The dissociation rate in chemistry, biochemistry, and pharmacology is the rate or speed at which a ligand dissociates from a protein, for instance, a receptor. It is an important factor in the binding affinity and intrinsic activity (efficacy) of a ligand at a receptor. The dissociation rate for a particular substrate can be applied to enzyme kinetics, including the Michaelis-Menten model. Substrate dissociation rate contributes to how large or small the enzyme velocity will be. In the Michaelis-Menten model, the enzyme binds to the substrate yielding an enzyme substrate complex, which can either go backwards by dissociating or go forward by forming a product. The dissociation rate constant is defined using K_{off}.

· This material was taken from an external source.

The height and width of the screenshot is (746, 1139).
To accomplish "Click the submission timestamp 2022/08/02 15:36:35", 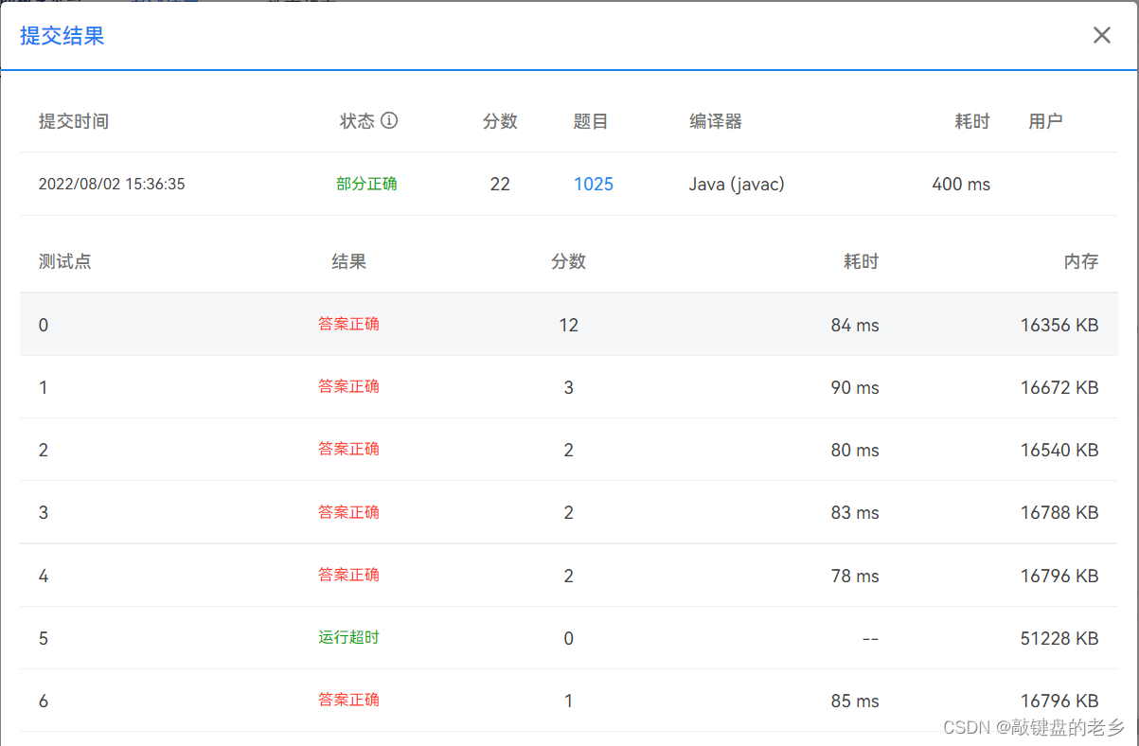I will tap(112, 184).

The Michaelis-Menten constant is denoted by K_{m} and is represented by the equation K_{m}= (K_{off} + K_{cat})/ K_{on}. The rates that the enzyme binds and dissociates from the substrate are represented by K_{on} and K_{off} respectively. K_{m} is also defined as the substrate concentration at which enzymatic velocity reaches half of its maximal rate. The tighter a ligand binds to a substrate, the lower the dissociation rate will be. K_{m} and K_{off} are proportional, thus at higher levels of dissociation, the Michaelis-Menten constant will be larger.

Direct measurements using electrospray ionization mass spectrometry (ESI-MS) have quantified dissociation rate constants for high-affinity ligand-protein interactions, such as the biotin-streptavidin system, offering a deeper understanding of enzyme-substrate dynamics. Recent computational studies have provided insights into the diffusional processes that influence the dissociation rates of bio-molecular complexes, highlighting the importance of molecular movement and binding specificity in these interactions, the importance is considering both the physical movement of molecules and their binding specificities when analyzing dissociation rates.